GOAL OF THE EXERCISE. Reproduce these lines, swapping every "GUI agent" for "GUI assistant" and leaving all other text as it is.

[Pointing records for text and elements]
=-=-=-=-=

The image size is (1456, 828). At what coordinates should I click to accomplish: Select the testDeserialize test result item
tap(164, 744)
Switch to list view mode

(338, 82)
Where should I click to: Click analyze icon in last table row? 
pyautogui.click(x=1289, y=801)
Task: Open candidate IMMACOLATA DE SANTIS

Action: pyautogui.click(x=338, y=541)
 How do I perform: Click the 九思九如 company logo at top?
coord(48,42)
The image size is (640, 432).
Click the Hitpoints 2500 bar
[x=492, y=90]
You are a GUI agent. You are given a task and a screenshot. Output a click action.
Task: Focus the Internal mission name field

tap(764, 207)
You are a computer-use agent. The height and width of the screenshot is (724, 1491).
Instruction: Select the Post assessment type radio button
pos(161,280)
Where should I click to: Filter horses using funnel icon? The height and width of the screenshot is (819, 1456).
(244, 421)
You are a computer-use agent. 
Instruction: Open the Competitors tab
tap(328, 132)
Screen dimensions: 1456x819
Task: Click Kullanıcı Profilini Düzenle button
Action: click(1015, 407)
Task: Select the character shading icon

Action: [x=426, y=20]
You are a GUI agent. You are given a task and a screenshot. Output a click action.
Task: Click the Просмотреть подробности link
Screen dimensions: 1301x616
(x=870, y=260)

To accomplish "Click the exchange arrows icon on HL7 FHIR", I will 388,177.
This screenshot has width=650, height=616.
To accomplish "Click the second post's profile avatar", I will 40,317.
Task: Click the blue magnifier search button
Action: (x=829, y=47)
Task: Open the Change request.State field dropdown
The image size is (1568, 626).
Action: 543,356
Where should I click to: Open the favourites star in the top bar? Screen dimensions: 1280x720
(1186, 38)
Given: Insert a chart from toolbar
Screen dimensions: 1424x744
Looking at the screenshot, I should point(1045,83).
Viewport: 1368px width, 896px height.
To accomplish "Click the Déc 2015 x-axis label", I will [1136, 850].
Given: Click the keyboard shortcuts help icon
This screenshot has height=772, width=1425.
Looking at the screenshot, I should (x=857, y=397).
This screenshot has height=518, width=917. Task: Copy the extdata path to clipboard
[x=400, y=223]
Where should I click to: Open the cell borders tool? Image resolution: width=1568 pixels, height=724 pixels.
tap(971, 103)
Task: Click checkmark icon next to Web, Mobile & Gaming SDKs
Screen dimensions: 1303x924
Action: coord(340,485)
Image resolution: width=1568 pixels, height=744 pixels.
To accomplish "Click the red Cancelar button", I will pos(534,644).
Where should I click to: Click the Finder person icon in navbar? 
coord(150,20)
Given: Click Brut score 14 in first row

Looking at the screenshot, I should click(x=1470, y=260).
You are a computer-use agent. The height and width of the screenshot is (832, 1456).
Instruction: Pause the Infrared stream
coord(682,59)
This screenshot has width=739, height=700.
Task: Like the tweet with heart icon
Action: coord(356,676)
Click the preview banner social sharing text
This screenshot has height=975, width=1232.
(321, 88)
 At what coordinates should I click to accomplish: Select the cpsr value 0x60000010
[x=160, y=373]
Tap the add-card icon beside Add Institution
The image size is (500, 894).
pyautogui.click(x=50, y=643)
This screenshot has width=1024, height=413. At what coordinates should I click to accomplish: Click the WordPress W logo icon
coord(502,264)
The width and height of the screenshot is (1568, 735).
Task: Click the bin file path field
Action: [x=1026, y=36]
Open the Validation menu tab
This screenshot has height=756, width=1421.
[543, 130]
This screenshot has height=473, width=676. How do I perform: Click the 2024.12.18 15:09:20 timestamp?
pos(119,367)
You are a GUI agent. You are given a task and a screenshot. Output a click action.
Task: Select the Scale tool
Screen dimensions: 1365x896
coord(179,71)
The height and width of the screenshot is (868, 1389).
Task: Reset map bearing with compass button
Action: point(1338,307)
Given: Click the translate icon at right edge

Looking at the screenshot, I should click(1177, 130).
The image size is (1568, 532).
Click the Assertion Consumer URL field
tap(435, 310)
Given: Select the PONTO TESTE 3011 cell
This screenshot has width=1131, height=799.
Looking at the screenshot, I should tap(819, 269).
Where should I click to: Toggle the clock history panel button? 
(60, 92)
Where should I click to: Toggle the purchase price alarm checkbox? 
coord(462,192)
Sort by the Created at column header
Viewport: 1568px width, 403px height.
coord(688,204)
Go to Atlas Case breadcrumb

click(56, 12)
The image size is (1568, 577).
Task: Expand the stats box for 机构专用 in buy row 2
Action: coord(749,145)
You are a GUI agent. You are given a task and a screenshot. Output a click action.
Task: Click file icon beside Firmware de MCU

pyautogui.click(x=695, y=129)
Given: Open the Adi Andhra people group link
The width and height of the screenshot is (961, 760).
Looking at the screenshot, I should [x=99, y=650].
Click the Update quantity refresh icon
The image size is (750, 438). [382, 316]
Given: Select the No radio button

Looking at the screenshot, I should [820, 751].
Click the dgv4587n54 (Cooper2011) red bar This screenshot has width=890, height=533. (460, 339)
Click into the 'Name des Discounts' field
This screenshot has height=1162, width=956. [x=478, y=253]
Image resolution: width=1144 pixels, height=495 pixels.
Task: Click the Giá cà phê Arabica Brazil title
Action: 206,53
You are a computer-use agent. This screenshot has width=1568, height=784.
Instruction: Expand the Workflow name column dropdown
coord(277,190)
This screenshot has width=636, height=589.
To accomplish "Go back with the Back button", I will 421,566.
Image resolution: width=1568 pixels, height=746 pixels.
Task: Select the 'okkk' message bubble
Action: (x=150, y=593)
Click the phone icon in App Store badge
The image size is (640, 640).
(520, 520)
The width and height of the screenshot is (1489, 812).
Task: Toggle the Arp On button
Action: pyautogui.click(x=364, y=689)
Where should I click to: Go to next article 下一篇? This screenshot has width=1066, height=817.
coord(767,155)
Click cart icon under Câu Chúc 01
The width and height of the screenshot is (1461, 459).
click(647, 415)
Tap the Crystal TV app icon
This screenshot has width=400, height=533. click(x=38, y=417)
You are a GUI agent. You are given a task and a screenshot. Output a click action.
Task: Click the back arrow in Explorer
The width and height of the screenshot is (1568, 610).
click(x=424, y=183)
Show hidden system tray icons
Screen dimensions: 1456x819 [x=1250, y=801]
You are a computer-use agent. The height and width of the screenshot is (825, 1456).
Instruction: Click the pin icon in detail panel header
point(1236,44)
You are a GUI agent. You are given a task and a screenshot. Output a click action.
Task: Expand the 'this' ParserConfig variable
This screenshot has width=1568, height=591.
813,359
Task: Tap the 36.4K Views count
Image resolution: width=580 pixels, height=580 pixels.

=-=-=-=-=

FULL ANSWER.
The image size is (1456, 828). At what coordinates should I click to accomplish: Select the testDeserialize test result item
tap(164, 744)
Switch to list view mode

(338, 82)
Where should I click to: Click analyze icon in last table row? 
pyautogui.click(x=1289, y=801)
Task: Open candidate IMMACOLATA DE SANTIS

Action: pyautogui.click(x=338, y=541)
 How do I perform: Click the 九思九如 company logo at top?
coord(48,42)
The image size is (640, 432).
Click the Hitpoints 2500 bar
[x=492, y=90]
You are a GUI assistant. You are given a task and a screenshot. Output a click action.
Task: Focus the Internal mission name field

tap(764, 207)
You are a computer-use agent. The height and width of the screenshot is (724, 1491).
Instruction: Select the Post assessment type radio button
pos(161,280)
Where should I click to: Filter horses using funnel icon? The height and width of the screenshot is (819, 1456).
(244, 421)
You are a computer-use agent. 
Instruction: Open the Competitors tab
tap(328, 132)
Screen dimensions: 1456x819
Task: Click Kullanıcı Profilini Düzenle button
Action: click(1015, 407)
Task: Select the character shading icon

Action: [x=426, y=20]
You are a GUI assistant. You are given a task and a screenshot. Output a click action.
Task: Click the Просмотреть подробности link
Screen dimensions: 1301x616
(x=870, y=260)

To accomplish "Click the exchange arrows icon on HL7 FHIR", I will 388,177.
This screenshot has width=650, height=616.
To accomplish "Click the second post's profile avatar", I will 40,317.
Task: Click the blue magnifier search button
Action: (x=829, y=47)
Task: Open the Change request.State field dropdown
The image size is (1568, 626).
Action: 543,356
Where should I click to: Open the favourites star in the top bar? Screen dimensions: 1280x720
(1186, 38)
Given: Insert a chart from toolbar
Screen dimensions: 1424x744
Looking at the screenshot, I should point(1045,83).
Viewport: 1368px width, 896px height.
To accomplish "Click the Déc 2015 x-axis label", I will [1136, 850].
Given: Click the keyboard shortcuts help icon
This screenshot has height=772, width=1425.
Looking at the screenshot, I should (x=857, y=397).
This screenshot has height=518, width=917. Task: Copy the extdata path to clipboard
[x=400, y=223]
Where should I click to: Open the cell borders tool? Image resolution: width=1568 pixels, height=724 pixels.
tap(971, 103)
Task: Click checkmark icon next to Web, Mobile & Gaming SDKs
Screen dimensions: 1303x924
Action: coord(340,485)
Image resolution: width=1568 pixels, height=744 pixels.
To accomplish "Click the red Cancelar button", I will pos(534,644).
Where should I click to: Click the Finder person icon in navbar? 
coord(150,20)
Given: Click Brut score 14 in first row

Looking at the screenshot, I should click(x=1470, y=260).
You are a computer-use agent. The height and width of the screenshot is (832, 1456).
Instruction: Pause the Infrared stream
coord(682,59)
This screenshot has width=739, height=700.
Task: Like the tweet with heart icon
Action: coord(356,676)
Click the preview banner social sharing text
This screenshot has height=975, width=1232.
(321, 88)
 At what coordinates should I click to accomplish: Select the cpsr value 0x60000010
[x=160, y=373]
Tap the add-card icon beside Add Institution
The image size is (500, 894).
pyautogui.click(x=50, y=643)
This screenshot has width=1024, height=413. At what coordinates should I click to accomplish: Click the WordPress W logo icon
coord(502,264)
The width and height of the screenshot is (1568, 735).
Task: Click the bin file path field
Action: [x=1026, y=36]
Open the Validation menu tab
This screenshot has height=756, width=1421.
[543, 130]
This screenshot has height=473, width=676. How do I perform: Click the 2024.12.18 15:09:20 timestamp?
pos(119,367)
You are a GUI assistant. You are given a task and a screenshot. Output a click action.
Task: Select the Scale tool
Screen dimensions: 1365x896
coord(179,71)
The height and width of the screenshot is (868, 1389).
Task: Reset map bearing with compass button
Action: point(1338,307)
Given: Click the translate icon at right edge

Looking at the screenshot, I should click(1177, 130).
The image size is (1568, 532).
Click the Assertion Consumer URL field
tap(435, 310)
Given: Select the PONTO TESTE 3011 cell
This screenshot has width=1131, height=799.
Looking at the screenshot, I should tap(819, 269).
Where should I click to: Toggle the clock history panel button? 
(60, 92)
Where should I click to: Toggle the purchase price alarm checkbox? 
coord(462,192)
Sort by the Created at column header
Viewport: 1568px width, 403px height.
coord(688,204)
Go to Atlas Case breadcrumb

click(56, 12)
The image size is (1568, 577).
Task: Expand the stats box for 机构专用 in buy row 2
Action: coord(749,145)
You are a GUI assistant. You are given a task and a screenshot. Output a click action.
Task: Click file icon beside Firmware de MCU

pyautogui.click(x=695, y=129)
Given: Open the Adi Andhra people group link
The width and height of the screenshot is (961, 760).
Looking at the screenshot, I should [x=99, y=650].
Click the Update quantity refresh icon
The image size is (750, 438). [382, 316]
Given: Select the No radio button

Looking at the screenshot, I should [820, 751].
Click the dgv4587n54 (Cooper2011) red bar This screenshot has width=890, height=533. (460, 339)
Click into the 'Name des Discounts' field
This screenshot has height=1162, width=956. [x=478, y=253]
Image resolution: width=1144 pixels, height=495 pixels.
Task: Click the Giá cà phê Arabica Brazil title
Action: 206,53
You are a computer-use agent. This screenshot has width=1568, height=784.
Instruction: Expand the Workflow name column dropdown
coord(277,190)
This screenshot has width=636, height=589.
To accomplish "Go back with the Back button", I will 421,566.
Image resolution: width=1568 pixels, height=746 pixels.
Task: Select the 'okkk' message bubble
Action: (x=150, y=593)
Click the phone icon in App Store badge
The image size is (640, 640).
(520, 520)
The width and height of the screenshot is (1489, 812).
Task: Toggle the Arp On button
Action: pyautogui.click(x=364, y=689)
Where should I click to: Go to next article 下一篇? This screenshot has width=1066, height=817.
coord(767,155)
Click cart icon under Câu Chúc 01
The width and height of the screenshot is (1461, 459).
click(647, 415)
Tap the Crystal TV app icon
This screenshot has width=400, height=533. click(x=38, y=417)
You are a GUI assistant. You are given a task and a screenshot. Output a click action.
Task: Click the back arrow in Explorer
The width and height of the screenshot is (1568, 610).
click(x=424, y=183)
Show hidden system tray icons
Screen dimensions: 1456x819 [x=1250, y=801]
You are a computer-use agent. The height and width of the screenshot is (825, 1456).
Instruction: Click the pin icon in detail panel header
point(1236,44)
You are a GUI assistant. You are given a task and a screenshot. Output a click action.
Task: Expand the 'this' ParserConfig variable
This screenshot has width=1568, height=591.
813,359
Task: Tap the 36.4K Views count
Image resolution: width=580 pixels, height=580 pixels.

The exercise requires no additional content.